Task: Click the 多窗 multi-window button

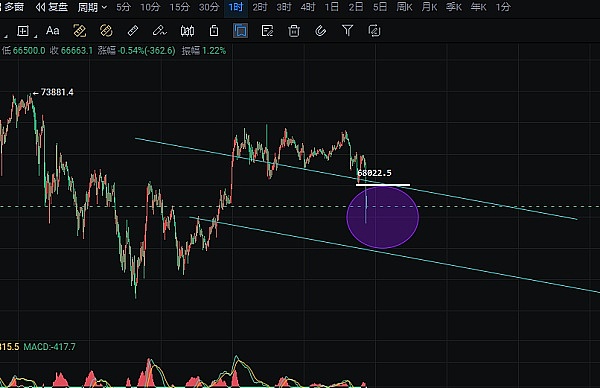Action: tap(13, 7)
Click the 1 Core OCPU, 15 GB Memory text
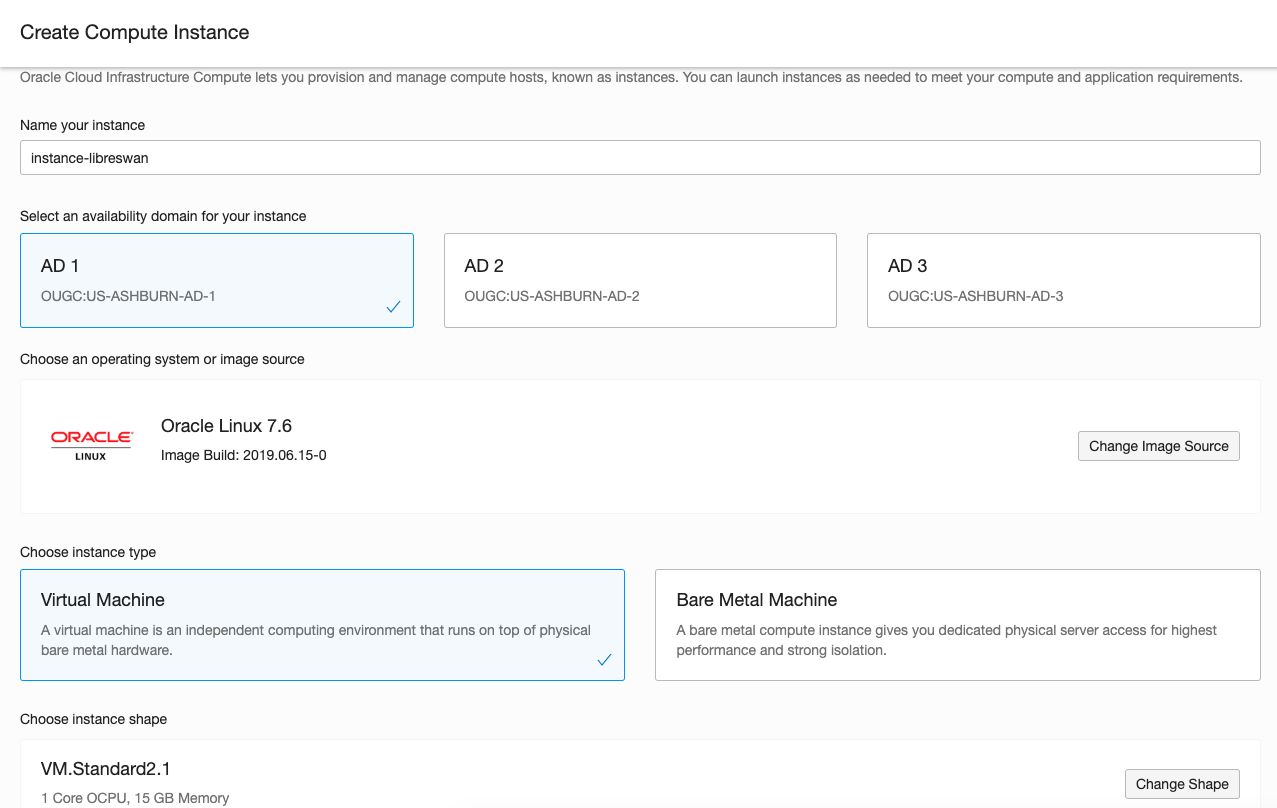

━━━

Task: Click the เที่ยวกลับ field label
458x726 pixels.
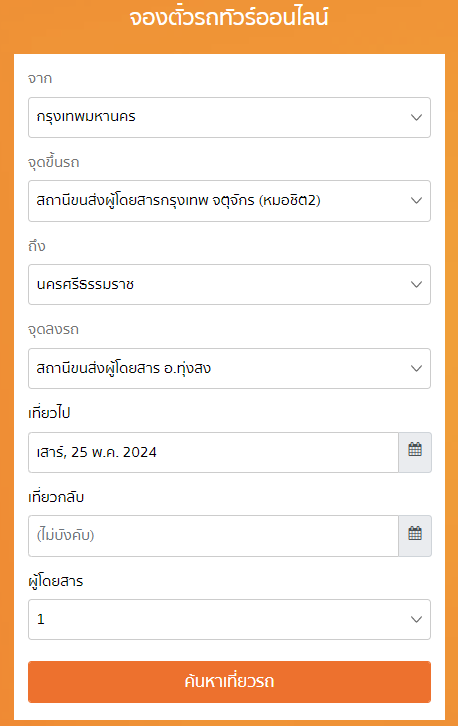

━━━

**Problem description:** Reproduce the lines from the one containing "Task: Click the เที่ยวกลับ field label" through the one containing "458x726 pixels.", substituting "text label" for "field label" and leaving everything else unchanged.

**Answer:**
Task: Click the เที่ยวกลับ text label
458x726 pixels.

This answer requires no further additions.